*PASSAGE PROVIDED*:
########################################
Friday, May 14, 2010

Super Sized

In my never ending quest to drop a few pounds, things continue to work against me. Years ago, things were easy. You could cut down on the portion size of your meals and your body would magically get smaller. But in today’s super-sized society, there’s no such thing as a “regular portion” anymore.

Have you been to a fast food joint lately? Even if you get the “regular” size meal, it’s enough to feed a family of lumberjacks! It probably takes an acre of potatoes to make a serving of their fries. Michael Phelps couldn’t even burn off that many carbs! No wonder there’s an obesity epidemic with today’s kids.

And the last time I went to the movies, I made the mistake of ordering some popcorn and a soda. After all, you gotta have popcorn at the movies, right? So, the teenager working the snack counter goes into her best sales pitch. She gives me several seemingly good reasons why I should go with the “value deal”. Taking after my dad, I’m always looking to get a good deal, so I go for it.

The girl retreats to the soda machine for what seems like an eternity. She finally returns with a cup of cola that’s the size of five gallon bucket. I thought it was a joke. So, I say, “You’ve gotta be kidding me? You can’t possibly expect me to drink all of that.”

I’m serious. I didn’t know whether to put a straw in it or jump into it and do a couple of laps!
########################################
*DATA ENTRIES*:
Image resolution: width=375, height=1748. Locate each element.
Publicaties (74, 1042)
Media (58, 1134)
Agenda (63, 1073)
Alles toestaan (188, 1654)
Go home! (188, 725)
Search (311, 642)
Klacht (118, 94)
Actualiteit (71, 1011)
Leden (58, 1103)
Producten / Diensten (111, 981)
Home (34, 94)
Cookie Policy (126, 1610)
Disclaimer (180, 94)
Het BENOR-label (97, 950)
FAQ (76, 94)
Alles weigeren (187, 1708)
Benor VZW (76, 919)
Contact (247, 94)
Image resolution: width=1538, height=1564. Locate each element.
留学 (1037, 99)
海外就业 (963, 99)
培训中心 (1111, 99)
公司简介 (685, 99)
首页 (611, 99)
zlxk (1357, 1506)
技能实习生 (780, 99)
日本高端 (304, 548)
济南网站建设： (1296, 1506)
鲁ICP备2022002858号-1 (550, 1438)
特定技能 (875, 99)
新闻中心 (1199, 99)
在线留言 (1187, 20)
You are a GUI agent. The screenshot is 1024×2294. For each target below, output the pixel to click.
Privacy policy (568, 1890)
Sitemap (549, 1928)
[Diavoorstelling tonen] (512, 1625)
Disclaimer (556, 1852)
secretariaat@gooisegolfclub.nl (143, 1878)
########################################
*REQUIRED WORK*:
- 1) Decide whether each statement agrees with the blog post on super-sized portions, answering yes or no and quoting the words of the post that settle it.
(a) At the movies, the writer turned down the "value deal."
(b) The cola cup is compared to a five gallon bucket.
(c) The writer says even a "regular" fast food meal could feed a family of lumberjacks.
- 2) Answer these questions from the blog post on super-sized portions.
(a) Which athlete does the post say couldn't burn off the carbs in the fries?
(b) Who was working the snack counter at the movies?
(c) What did the writer order at the movies?
- 3) Write a continuation of the blog post on super-sized portions, starting right after its final sentence.
The records come from a separate source and have nothing to do with the blog post.

*PER-TASK OUTPUTS*:
- 1)
(a) No: "so I go for it."
(b) Yes: "a cup of cola that’s the size of five gallon bucket"
(c) Yes: "it’s enough to feed a family of lumberjacks!"

- 2)
(a) Michael Phelps
(b) A teenager
(c) Popcorn and a soda

- 3)
And with all of the concern over how my bladder was going to handle the 5 gallons of Coke, I had completely forgotten about the popcorn. Before I know it, two guys carry a “bucket” of popcorn around the counter and set it in front of me. I just stand there scratching my head as the guys return to the counter. The “bucket” was more like one of those large yellow recycling bins. I finally wound up dragging it back to my seat.

Just the other day, I met some friends for Happy Hour at a local bar. I was a little hungry so, like an idiot, I order the Monster Club sandwich. This thing was so big that I had to climb up onto one half while desperately tried to eat the other half! Somehow, someway, I managed to finish it. Now, I know how a snake feels after he eats a goat!

And it’s not only food thats been supersized. Look at people’s cars today. Most people aren’t driving compact cars or even mid-size sedans. They’re driving large SUV’s. Gas could go to $10 a gallon and people would still buy these fuel guzzling beasts.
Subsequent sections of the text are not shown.